In a post on the Dell blog, however, Lionel Menchaca offered a more open description, writing, "The Dell Streak is a hybrid device that lives in the space between a smartphone and other larger tablets or netbooks that you might be using right now. We designed it to provide a wide range of users flexibility to do what they need with a mobile device."
Given the Streak's 5-inch screen size, many are still wondering whether it's truly a small tablet or a large smartphone or falls into the vaguer category of MID (mobile Internet device).

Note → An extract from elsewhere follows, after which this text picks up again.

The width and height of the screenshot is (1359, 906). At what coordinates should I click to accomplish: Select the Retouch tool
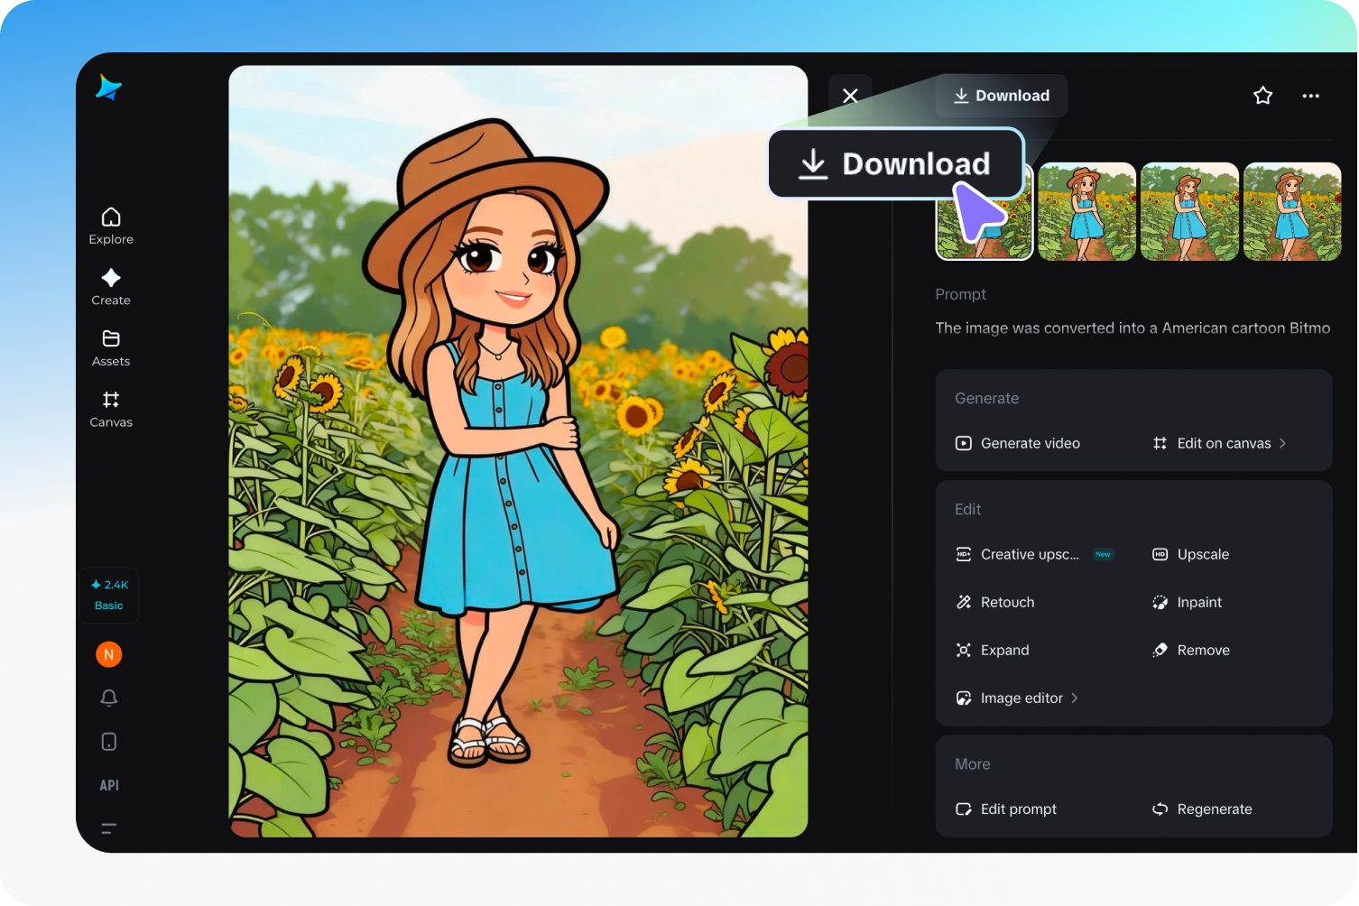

"It's none of the above, and that's sort of the problem," analyst Avi Greengart, with Current Analysis, told eWEEK. "If you give someone [a 5-inch screen], they may find it's too much phone for them. You're sacrificing pocketability for only a small amount of additional screen size."
Greengart added that even the HTC Evo 4G, with its 4.3-inch touch screen, "is kind of pushing it," in terms of a phone size that people can comfortably carry.
Analyst Neil Mawston, with Strategy Analytics, agreed that pocketability is an issue with the Streak.
"The Dell Streak is a supersized Android smartphone that is targeted at high-end consumers looking for a tablet-class Web-browsing experience," Mawston told eWEEK in an e-mail. "The Streak offers attractive design, rich features and good Internet browsing, so it ticks many of the required boxes for a premium smartphone."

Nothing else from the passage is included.